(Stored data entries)
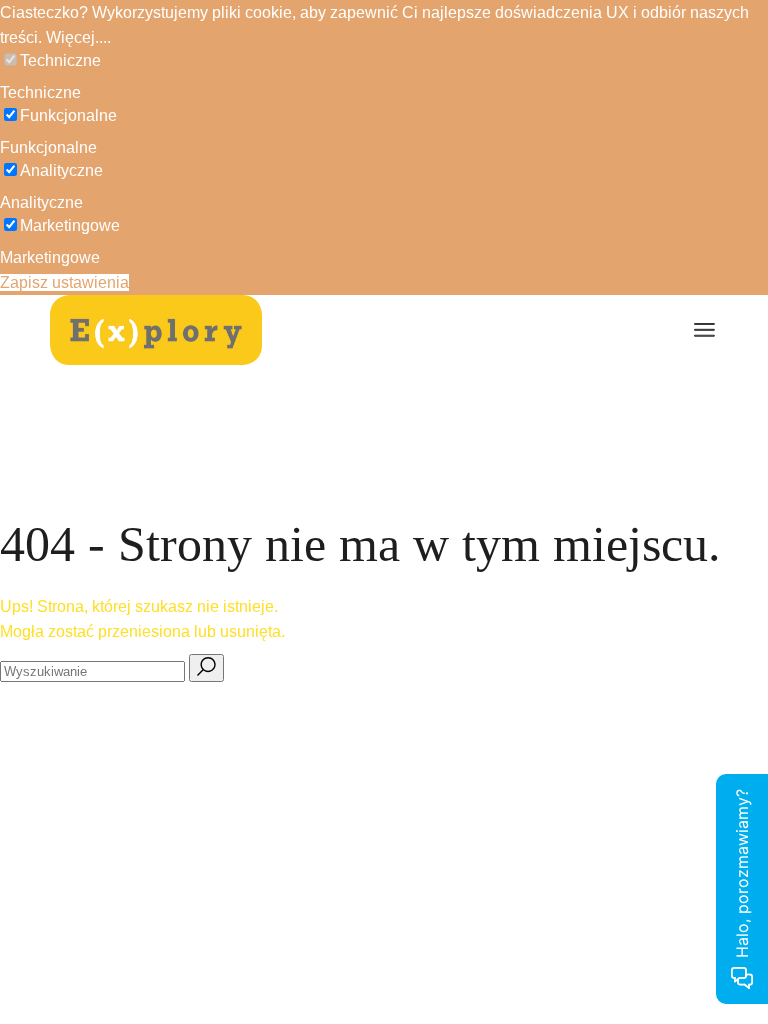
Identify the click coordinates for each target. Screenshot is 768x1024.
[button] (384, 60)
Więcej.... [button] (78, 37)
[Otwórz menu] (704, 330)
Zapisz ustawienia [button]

[What is needed]
Without the pictures, write out every line above exactly as it appears.

[Answer box]
Identify the click coordinates for each target. Screenshot is 768x1024.
[button] (384, 60)
Więcej.... [button] (78, 37)
[Otwórz menu] (704, 330)
Zapisz ustawienia [button]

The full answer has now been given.